Who knew Airbus was running Windows 95?

- Re:Huh.... (Score:5, Funny)
  
  by rsilvergun ( 571051 ) writes: on Thursday July 25, 2019 @06:27PM (#58987338)
  
  You have a Windows 95 install with 149 hours of uptime? How?
  
  - Re:Huh.... (Score:5, Funny)
    
    by Anonymous Coward writes: on Thursday July 25, 2019 @06:47PM (#58987464)
    
    I left it sitting at the blue screen for 148 hours.
    
    - Re:Huh.... (Score:5, Funny)
      
      by rsilvergun ( 571051 ) writes: on Thursday July 25, 2019 @07:43PM (#58987754)
      
      Well played.
      
  - Re:Huh.... (Score:5, Insightful)
    
    by arglebargle_xiv ( 2212710 ) writes: on Friday July 26, 2019 @12:15AM (#58988940)
    
    Rebooting, under the name "rejuvenation", is actually a standard technique for maintaining the integrity of high-assurance systems, periodically resetting them to a known-good state. It's commonly used in RTOSes where the code executes out of ROM and IPL is virtually instantaneous, but I could see them doing it in aircraft as well.
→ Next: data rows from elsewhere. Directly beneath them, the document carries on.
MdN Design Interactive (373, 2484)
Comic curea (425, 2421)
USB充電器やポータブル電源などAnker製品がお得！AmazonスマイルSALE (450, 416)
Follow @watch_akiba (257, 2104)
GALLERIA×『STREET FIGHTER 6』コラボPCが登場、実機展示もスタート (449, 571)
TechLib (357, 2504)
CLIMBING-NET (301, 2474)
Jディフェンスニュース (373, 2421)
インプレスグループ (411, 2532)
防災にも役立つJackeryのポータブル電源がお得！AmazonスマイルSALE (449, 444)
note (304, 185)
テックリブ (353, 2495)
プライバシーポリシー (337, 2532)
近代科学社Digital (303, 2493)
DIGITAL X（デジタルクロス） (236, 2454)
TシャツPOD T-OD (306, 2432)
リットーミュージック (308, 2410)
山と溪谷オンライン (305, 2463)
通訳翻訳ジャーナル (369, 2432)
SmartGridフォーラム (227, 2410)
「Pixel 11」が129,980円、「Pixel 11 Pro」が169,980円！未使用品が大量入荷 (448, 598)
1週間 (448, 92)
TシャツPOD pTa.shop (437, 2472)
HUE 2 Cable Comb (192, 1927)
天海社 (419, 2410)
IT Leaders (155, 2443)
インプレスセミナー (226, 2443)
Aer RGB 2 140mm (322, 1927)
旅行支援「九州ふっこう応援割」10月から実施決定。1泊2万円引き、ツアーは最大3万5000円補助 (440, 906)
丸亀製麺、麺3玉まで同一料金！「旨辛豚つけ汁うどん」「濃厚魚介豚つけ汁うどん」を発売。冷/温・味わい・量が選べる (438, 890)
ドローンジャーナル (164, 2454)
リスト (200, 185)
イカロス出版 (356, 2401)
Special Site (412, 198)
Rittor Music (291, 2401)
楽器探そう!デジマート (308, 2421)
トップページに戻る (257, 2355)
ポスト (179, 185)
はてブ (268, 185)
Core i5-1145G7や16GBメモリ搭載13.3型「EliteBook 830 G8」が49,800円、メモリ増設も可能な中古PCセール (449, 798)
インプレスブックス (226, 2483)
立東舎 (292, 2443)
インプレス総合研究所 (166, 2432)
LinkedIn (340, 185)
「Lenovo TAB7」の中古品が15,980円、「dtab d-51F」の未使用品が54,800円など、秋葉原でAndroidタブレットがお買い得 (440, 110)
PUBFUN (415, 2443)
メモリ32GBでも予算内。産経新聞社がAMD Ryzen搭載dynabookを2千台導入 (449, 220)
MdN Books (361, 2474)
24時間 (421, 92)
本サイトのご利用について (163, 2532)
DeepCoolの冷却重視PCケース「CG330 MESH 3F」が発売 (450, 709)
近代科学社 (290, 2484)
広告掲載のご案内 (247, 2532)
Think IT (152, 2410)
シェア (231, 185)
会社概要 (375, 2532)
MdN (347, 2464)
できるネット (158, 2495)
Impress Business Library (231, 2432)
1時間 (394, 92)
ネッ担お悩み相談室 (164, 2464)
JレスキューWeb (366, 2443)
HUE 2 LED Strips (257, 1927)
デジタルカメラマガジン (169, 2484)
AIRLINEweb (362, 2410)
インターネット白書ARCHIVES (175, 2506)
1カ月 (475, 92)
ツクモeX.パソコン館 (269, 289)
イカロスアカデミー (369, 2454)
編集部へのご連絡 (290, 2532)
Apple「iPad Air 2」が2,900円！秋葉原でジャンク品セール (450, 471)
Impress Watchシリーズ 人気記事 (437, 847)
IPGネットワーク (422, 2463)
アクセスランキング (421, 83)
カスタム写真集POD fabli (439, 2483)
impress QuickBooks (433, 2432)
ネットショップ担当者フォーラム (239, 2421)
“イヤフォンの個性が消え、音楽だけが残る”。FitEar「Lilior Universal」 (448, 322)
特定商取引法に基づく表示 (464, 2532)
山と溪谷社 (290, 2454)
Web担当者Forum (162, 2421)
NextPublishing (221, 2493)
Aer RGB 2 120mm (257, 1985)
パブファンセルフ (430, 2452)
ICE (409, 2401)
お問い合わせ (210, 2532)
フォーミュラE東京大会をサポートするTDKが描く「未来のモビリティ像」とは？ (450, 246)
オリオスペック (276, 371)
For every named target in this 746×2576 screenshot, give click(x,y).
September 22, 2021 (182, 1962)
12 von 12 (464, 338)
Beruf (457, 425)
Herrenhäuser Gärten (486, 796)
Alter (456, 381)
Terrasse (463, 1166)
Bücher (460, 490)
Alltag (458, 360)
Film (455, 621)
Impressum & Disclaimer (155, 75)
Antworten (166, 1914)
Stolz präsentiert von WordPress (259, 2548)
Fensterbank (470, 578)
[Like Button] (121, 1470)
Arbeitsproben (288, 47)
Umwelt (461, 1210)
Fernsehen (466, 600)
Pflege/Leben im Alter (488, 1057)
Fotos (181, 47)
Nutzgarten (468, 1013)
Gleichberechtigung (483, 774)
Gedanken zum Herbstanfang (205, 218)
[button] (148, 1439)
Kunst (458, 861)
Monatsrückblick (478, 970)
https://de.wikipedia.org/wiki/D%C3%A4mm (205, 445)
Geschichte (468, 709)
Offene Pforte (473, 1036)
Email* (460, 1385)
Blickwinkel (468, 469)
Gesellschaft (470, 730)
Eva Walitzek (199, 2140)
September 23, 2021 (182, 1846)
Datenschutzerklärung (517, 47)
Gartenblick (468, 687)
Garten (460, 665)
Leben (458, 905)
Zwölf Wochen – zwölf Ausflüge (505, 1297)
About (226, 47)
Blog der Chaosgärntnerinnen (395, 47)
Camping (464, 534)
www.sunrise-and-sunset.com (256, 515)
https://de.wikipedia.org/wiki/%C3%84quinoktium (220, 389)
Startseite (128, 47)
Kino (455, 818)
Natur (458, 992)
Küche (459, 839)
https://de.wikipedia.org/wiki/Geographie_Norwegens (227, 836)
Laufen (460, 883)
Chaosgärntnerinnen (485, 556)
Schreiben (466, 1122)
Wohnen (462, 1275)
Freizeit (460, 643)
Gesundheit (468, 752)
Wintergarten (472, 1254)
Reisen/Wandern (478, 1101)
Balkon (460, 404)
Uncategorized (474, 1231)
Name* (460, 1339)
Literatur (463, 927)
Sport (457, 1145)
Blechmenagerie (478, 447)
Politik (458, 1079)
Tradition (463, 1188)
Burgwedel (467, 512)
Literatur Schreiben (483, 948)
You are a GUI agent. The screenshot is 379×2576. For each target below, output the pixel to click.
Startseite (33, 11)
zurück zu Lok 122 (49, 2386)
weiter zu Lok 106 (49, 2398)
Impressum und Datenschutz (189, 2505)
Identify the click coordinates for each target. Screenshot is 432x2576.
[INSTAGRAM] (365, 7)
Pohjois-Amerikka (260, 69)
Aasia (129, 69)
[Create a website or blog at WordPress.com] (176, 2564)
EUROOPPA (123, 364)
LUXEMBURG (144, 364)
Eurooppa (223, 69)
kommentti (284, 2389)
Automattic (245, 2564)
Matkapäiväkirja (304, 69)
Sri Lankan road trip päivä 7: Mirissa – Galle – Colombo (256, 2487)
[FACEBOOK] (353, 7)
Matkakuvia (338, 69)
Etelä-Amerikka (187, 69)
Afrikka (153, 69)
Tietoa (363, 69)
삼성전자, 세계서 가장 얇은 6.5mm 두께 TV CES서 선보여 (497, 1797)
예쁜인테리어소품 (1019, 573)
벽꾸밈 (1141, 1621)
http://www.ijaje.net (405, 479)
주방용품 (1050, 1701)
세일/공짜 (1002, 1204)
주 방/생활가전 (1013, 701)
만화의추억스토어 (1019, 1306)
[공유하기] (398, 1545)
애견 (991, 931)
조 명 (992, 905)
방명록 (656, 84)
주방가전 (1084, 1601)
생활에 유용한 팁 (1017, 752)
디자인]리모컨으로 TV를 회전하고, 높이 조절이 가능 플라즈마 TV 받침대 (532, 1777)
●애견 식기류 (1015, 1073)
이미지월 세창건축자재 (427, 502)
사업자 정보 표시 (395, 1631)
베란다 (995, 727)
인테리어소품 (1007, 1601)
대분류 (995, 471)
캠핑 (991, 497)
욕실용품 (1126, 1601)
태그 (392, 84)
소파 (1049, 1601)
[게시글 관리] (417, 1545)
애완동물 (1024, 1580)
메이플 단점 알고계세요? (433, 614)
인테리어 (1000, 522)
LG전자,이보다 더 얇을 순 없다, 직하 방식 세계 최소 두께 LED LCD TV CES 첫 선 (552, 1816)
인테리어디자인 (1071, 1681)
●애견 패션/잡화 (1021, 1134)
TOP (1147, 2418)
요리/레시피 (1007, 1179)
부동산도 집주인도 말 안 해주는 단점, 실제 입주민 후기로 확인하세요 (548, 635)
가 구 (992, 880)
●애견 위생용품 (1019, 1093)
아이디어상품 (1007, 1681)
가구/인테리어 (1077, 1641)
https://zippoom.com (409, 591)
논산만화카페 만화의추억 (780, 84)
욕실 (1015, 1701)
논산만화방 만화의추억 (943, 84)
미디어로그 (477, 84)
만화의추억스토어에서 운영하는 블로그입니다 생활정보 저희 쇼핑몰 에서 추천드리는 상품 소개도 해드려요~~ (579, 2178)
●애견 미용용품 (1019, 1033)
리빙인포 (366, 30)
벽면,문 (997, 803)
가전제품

So from a generic-computer point of view, "needs to be rebooted after X hours" sounds bad, from a high-assurance system point of view "X hour rejuvenation interval" is a standard, and expected, procedure.
    
    - Re: (Score:2)
      
      by i-neo ( 176120 ) writes:
      
      True, it's also something commonly used in all highly resilient platform.
      You design and develop the best you can, and despite the best quality tests, you will always have some issue, so you integrate failure in your design, ending up with a way to return to a known state after a number of transactions (reboot in that case). And after years in the software industry, that's surely the only way to get the results you expect. And if you design for this reboot, all is fine, it's not even visible to the end user.
    - Re:Huh.... (Score:5, Insightful)
      
      by strikethree ( 811449 ) writes: on Friday July 26, 2019 @10:21AM (#58990826) Journal
      
      Rebooting, under the name "rejuvenation", is actually a standard technique for maintaining the integrity of high-assurance systems
      Using a "reboot" to ensure things are as you think are is one thing. Being forced to reboot because your shit will break if you don't is another. They are NOT equivalent. One is nice, but not necessary while the other is absolutely necessary or it will be guaranteed to fail.
      Totally different and nowhere NEAR the same thing.
      
      - Re: (Score:2)
        
        by arglebargle_xiv ( 2212710 ) writes:
        
        Actually, they are. Let's say you have a system where an integrated component degrades by 10% every 24 hours, or at least a fixed 8-12% degradation in a 24-hour time period (lots of evaluation and modelling elided). This means you can run it for about a week before you experience a fault. Your fault isolation and recovery process then is to specify a rejuvenation interval of, say, 48 hours to deal with it and you're fine. The risk is mitigated and you move on.
        Rebooting because $warm_fuzzies is voodoo. K
- Re: (Score:2, Offtopic)
  
  by rudy_wayne ( 414635 ) writes:
  
  149 hours is 536,400 seconds. That exceeds the 512k of RAM.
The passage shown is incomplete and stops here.